About this task ▸ When you reach the line containing "At what coordinates should I click to accomplish: Select" in the entries below, repeat it and each line after it exactly until the entries end.

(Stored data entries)
□ □ □

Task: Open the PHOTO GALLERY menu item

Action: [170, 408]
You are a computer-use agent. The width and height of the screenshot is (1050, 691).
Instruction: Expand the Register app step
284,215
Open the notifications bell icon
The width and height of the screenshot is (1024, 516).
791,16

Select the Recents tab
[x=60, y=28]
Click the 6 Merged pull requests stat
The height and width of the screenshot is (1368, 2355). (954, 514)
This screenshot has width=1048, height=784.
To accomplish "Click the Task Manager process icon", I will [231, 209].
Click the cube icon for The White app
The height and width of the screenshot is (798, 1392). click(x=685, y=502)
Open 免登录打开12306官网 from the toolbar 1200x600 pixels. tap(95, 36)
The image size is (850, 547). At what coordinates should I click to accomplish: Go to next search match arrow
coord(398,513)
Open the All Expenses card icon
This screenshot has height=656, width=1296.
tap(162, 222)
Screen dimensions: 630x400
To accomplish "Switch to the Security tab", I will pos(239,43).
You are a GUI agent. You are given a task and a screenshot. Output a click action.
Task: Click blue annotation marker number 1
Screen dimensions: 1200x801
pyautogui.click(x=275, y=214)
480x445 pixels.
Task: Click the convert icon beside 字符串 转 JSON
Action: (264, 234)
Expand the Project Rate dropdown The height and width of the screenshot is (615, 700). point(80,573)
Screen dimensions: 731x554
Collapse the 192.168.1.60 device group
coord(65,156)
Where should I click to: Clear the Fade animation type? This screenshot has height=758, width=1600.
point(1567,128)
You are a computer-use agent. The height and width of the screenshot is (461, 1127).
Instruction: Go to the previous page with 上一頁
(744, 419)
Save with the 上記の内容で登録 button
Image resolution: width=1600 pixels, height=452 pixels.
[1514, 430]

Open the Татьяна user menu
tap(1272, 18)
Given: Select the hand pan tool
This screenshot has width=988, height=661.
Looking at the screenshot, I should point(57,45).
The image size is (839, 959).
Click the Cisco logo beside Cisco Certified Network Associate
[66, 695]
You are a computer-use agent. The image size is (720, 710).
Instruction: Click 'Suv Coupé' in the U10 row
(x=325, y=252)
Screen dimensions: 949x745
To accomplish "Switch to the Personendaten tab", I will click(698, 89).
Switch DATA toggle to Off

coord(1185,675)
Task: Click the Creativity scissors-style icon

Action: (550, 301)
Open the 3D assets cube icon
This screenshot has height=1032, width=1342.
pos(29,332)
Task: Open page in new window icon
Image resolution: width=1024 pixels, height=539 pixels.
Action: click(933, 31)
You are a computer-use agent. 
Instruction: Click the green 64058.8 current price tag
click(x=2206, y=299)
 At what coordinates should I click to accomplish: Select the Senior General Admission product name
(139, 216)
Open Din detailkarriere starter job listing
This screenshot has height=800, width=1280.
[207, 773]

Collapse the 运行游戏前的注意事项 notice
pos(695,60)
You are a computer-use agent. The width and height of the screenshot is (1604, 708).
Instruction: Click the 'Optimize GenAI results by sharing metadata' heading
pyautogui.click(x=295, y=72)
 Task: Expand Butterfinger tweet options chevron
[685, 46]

□ □ □

Result of this exercise ▸
 At what coordinates should I click to accomplish: Select the Senior General Admission product name
(139, 216)
Open Din detailkarriere starter job listing
This screenshot has height=800, width=1280.
[207, 773]

Collapse the 运行游戏前的注意事项 notice
pos(695,60)
You are a computer-use agent. The width and height of the screenshot is (1604, 708).
Instruction: Click the 'Optimize GenAI results by sharing metadata' heading
pyautogui.click(x=295, y=72)
 Task: Expand Butterfinger tweet options chevron
[685, 46]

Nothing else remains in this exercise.